Segment Start: Provided data

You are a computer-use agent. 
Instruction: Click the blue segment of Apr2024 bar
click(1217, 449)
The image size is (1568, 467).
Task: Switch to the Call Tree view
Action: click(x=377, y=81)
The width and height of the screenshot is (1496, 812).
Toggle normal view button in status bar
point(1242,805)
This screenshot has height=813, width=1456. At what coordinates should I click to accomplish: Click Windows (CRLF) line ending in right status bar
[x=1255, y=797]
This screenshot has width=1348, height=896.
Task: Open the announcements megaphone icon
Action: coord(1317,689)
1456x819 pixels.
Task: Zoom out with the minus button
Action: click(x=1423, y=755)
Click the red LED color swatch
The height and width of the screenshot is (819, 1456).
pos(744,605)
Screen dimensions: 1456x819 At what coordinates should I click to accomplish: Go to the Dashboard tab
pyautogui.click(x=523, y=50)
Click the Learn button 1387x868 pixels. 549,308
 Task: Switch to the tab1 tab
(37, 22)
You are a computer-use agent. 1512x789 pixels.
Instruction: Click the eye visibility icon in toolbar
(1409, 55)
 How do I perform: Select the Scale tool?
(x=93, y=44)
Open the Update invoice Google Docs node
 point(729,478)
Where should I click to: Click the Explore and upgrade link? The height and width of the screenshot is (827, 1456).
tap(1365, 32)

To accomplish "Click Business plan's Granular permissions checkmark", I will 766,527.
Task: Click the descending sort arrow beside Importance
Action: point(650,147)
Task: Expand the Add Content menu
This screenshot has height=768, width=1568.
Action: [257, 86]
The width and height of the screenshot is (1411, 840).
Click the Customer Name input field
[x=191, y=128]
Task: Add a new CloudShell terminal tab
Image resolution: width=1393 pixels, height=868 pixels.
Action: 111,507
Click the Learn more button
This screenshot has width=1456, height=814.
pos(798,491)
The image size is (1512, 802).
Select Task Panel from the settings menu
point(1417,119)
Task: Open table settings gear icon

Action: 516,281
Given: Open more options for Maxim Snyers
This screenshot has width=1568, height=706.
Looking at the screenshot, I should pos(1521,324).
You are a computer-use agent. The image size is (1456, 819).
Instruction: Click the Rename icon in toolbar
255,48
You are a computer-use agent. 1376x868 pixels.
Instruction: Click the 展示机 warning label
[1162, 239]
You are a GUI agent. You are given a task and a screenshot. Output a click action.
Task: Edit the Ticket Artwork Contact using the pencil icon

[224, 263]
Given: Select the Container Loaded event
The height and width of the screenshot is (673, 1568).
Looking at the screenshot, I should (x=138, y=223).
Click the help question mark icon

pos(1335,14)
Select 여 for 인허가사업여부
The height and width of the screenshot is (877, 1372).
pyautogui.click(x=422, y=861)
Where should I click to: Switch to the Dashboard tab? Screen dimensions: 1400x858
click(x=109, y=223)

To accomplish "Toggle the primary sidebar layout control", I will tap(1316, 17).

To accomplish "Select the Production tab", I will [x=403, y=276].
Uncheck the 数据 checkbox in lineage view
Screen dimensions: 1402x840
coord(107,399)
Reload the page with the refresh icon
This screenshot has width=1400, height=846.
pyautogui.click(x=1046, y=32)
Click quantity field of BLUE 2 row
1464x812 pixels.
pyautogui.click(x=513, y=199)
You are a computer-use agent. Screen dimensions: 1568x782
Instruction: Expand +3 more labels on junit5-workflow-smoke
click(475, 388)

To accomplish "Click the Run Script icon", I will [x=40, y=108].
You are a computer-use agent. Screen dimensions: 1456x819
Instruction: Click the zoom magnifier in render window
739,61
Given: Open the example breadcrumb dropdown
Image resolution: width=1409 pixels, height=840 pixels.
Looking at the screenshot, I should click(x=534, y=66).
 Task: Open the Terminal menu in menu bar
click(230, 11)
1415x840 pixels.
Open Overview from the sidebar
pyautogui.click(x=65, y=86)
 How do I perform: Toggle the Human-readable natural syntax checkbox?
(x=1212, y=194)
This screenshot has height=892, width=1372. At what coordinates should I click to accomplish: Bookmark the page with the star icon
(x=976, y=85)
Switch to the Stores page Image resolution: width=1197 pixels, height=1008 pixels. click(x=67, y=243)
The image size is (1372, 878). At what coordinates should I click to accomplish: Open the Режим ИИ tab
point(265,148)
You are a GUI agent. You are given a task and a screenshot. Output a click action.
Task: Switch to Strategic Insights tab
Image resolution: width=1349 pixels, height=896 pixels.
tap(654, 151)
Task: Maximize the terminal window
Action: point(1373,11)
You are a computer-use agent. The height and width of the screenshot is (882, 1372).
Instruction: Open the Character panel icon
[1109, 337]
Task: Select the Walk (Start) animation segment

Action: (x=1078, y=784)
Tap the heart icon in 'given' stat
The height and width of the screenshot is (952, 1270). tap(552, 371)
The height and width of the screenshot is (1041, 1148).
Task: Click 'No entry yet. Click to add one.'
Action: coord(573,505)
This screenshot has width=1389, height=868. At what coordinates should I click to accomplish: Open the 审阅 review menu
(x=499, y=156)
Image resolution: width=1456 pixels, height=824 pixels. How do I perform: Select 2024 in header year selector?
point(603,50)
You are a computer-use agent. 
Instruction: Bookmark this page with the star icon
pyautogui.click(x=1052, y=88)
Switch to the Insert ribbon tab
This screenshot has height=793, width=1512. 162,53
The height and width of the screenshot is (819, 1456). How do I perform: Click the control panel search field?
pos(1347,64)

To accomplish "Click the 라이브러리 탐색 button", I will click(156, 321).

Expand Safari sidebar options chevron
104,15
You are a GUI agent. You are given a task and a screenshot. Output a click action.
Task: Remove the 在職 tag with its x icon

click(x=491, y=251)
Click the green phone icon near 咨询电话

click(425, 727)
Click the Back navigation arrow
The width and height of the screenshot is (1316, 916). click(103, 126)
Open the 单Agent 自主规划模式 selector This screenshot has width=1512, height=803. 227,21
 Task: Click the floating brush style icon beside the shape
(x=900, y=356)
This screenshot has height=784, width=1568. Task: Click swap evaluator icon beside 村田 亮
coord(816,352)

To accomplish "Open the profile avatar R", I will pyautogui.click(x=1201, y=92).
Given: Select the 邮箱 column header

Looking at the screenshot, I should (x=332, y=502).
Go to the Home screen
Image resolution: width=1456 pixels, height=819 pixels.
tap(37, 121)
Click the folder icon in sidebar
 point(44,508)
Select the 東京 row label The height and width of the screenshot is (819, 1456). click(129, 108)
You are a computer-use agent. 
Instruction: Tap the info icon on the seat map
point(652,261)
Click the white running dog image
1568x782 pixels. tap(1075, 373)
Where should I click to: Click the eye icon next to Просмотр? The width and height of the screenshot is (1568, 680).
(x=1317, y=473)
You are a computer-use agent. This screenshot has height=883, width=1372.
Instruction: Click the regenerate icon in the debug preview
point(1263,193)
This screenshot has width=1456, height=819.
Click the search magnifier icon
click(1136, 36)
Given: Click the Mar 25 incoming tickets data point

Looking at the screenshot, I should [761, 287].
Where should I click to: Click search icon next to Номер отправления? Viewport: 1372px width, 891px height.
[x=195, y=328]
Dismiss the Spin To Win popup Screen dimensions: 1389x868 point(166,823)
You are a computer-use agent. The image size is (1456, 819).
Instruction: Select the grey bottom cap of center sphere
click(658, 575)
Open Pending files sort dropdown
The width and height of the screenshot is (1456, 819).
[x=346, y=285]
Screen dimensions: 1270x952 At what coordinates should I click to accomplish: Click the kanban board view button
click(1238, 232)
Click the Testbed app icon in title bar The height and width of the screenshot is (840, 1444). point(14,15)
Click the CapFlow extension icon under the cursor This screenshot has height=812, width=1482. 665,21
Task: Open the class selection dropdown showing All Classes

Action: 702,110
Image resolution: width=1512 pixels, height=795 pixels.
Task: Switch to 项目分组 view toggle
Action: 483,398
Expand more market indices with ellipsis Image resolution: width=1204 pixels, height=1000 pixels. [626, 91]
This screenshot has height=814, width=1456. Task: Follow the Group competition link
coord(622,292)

Segment End: Provided data

Lines holding the word "computer" are the answer; copy every one from the records above.

• [Task answer]:
You are a computer-use agent. 
You are a computer-use agent. 1512x789 pixels.
You are a computer-use agent. The image size is (1456, 819).
You are a computer-use agent. 1376x868 pixels.
You are a computer-use agent. Screen dimensions: 1568x782
You are a computer-use agent. Screen dimensions: 1456x819
You are a computer-use agent. The height and width of the screenshot is (882, 1372).
You are a computer-use agent. 
You are a computer-use agent. 
You are a computer-use agent. This screenshot has height=883, width=1372.
You are a computer-use agent. The image size is (1456, 819).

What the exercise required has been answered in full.